顺便说一下,这就是为什么以这种方式建模的数据令人厌恶。您应该始终将内容存储为开始/范围记录,而不是离散时间段记录。使用“乘数”表将前者转换为后者是微不足道的,但几乎不可能(如您所见)转向另一个方向。

SELECT ID
     , VALUE
     , start_date
     , end_date
  FROM (SELECT ID
             , VALUE
             , start_date
             , CASE
                  WHEN is_last = 0
                     THEN LEAD(end_date) OVER(PARTITION BY ID ORDER BY start_date)

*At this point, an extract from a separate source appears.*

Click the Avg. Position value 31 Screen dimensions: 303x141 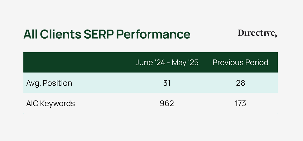[x=167, y=83]
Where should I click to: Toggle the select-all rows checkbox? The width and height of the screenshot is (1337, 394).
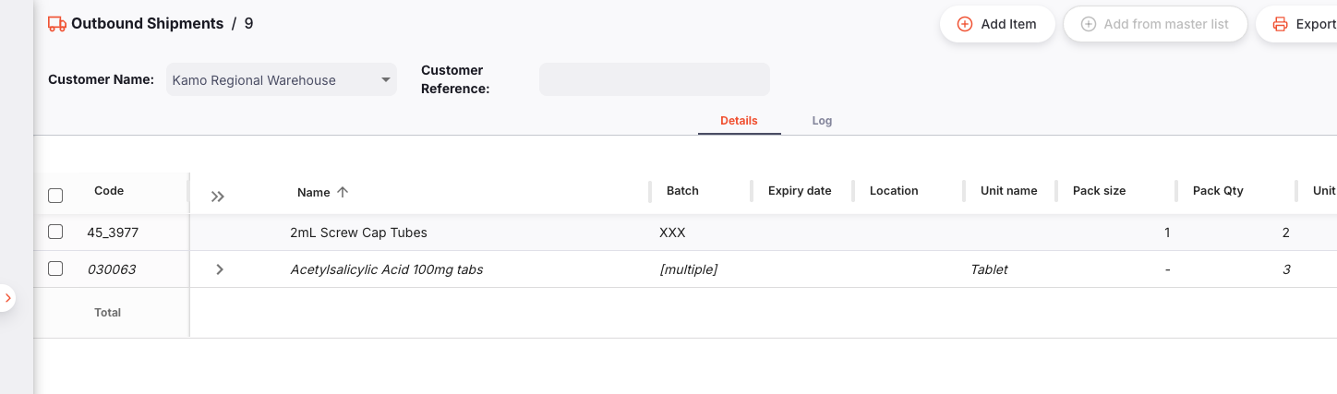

                  ELSE end_date
               END end_date
             , is_first
          FROM (SELECT ID
                     , VALUE
                     , TO_CHAR(the_date, 'YYYY.MM') start_date
                     , TO_CHAR(NVL(LEAD(the_date - 31) OVER(PARTITION BY ID ORDER BY YEAR
                                  , MONTH), the_date), 'YYYY.MM') end_date
                     , is_first
                     , is_last
                  FROM (SELECT ID
                             , YEAR
                             , MONTH
                             , TO_DATE(TO_CHAR(YEAR) || '.' || TO_CHAR(MONTH) || '.' || '15', 'YYYY.MM.DD') the_date
                             , VALUE
                             , ABS(SIGN(VALUE -(NVL(LAG(VALUE) OVER(PARTITION BY ID ORDER BY YEAR
                                                   , MONTH), VALUE - 1)))) is_first
                             , ABS(SIGN(VALUE -(NVL(LEAD(VALUE) OVER(PARTITION BY ID ORDER BY YEAR
                                                   , MONTH), VALUE - 1)))) is_last
                          FROM test_table)
                 WHERE is_first = 1
                    OR is_last = 1))
 WHERE is_first = 1